Centuries ago, philosopher Sun Tzu wrote, “In peace, prepare for war, in war, prepare for peace.” The best time to anticipate and prepare for a global crisis like COVID-19 is between crises, when urgency has decreased.

Applying the AHA guidance requires taking steps to gradually recover from the fallout of COVID-19. Organizations can leverage the disruption by working together to be prepared for the future. They now have an opportunity to rethink roles, relationships, and responsibilities with both employees and patient communities. These efforts can make them strong enough to withstand the unexpected.

Why purpose matters

In the continuing quest to keep patients safe and healthy, healthcare organizations need to make sure their employees are safe and healthy first. We all know the standard airline safety message that specifies that caregivers must “affix their own oxygen masks” before attending to those of others. The oxygen mask metaphor accurately describes the need for healthcare organizations to make sure employees’ well-being is taken care of first so they in turn can effectively care for others.

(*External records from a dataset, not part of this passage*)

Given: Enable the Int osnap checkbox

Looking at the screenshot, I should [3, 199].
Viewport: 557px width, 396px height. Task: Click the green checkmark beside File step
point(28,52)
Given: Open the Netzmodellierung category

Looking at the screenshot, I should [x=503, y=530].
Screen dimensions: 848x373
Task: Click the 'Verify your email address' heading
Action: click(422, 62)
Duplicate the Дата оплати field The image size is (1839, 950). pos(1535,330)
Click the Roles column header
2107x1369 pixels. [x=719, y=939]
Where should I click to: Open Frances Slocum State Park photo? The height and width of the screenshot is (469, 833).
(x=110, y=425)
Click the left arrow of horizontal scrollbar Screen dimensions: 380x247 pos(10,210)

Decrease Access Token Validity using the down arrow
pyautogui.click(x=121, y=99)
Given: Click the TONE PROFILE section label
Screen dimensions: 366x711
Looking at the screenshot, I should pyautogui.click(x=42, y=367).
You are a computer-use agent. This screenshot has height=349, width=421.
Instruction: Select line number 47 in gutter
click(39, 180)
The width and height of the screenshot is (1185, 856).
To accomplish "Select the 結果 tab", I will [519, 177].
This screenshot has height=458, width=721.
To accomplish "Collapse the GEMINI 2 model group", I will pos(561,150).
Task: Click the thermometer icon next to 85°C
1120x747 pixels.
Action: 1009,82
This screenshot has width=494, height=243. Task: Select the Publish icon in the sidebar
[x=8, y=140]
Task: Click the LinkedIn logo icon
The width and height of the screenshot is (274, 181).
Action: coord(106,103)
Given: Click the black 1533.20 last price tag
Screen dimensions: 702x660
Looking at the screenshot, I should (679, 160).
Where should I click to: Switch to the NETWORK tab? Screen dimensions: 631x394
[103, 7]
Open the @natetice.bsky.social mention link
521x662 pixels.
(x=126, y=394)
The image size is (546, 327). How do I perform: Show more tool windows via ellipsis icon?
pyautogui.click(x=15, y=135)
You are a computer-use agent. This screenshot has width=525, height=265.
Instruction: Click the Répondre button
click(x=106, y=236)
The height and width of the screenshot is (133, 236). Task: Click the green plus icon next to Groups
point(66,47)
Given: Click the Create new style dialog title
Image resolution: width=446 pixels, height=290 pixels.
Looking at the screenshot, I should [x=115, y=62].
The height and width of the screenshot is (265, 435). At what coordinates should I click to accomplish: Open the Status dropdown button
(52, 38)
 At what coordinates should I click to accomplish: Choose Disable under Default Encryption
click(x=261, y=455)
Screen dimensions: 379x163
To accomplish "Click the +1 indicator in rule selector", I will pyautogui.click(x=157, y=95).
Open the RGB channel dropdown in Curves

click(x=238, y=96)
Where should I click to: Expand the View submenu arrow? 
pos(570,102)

The AHA’s primary guidance for healthcare employers this year is to create a culture that fosters employee well-being and involves a top-to-bottom dedication to organizational culture. Specific objectives include:

  • Creating a culture that reflects mission-driven values.
  • Finding out what really matters to employees.
  • Strengthening satisfaction to reduce burnout.
  • Nurturing and embracing self-care.
  • Emphasizing the commitment to patient-centered care.

Specific tactics that support these objectives are employee feedback mechanisms, recognition, expressions of gratitude, autonomy, empowerment, shared governance models, and inclusion of self-care and well-being in employee evaluations and organizational metrics.

However, these tactics need to be part of an authentic campaign of dedication to employees that treats healthcare workers in accordance with their value to the organization. Policies, compensation, and employee development efforts need to align with messaging to gain the trust and loyalty of the staff, enhance employee satisfaction, and compete effectively to attract new grads and applicants.

Glimmers of hope

Despite prevalent healthcare workforce challenges, the AHA included several positive indicators in its report. Employment opportunities in healthcare continue to grow at a rapid pace, adding an estimated 2.6 million jobs by 2030. Licensed nurse practitioners increased by a record 12% over the past year. Home health will continue to boom with 17% projected growth in the five years ending in 2025, compared to 8% for healthcare overall. Of the top 30 jobs in the U.S., healthcare-related occupations comprise over half.

With so much opportunity in healthcare, the industry is primed for an evolution that will reshape how organizations succeed. Necessity will position the most agile organizations to leverage these opportunities. The best will bring the rewards of the profession up to par with what healthcare employees both demand and deserve.

AHA Board Chair Ronald Werft called for more adequate educational pathways to replace departing and retiring workers and to enable more new employees to enter the healthcare workforce. Education will be a key part of preparing more healthcare workers to enter the field, developing their skills, retaining them, and providing lifelong job satisfaction.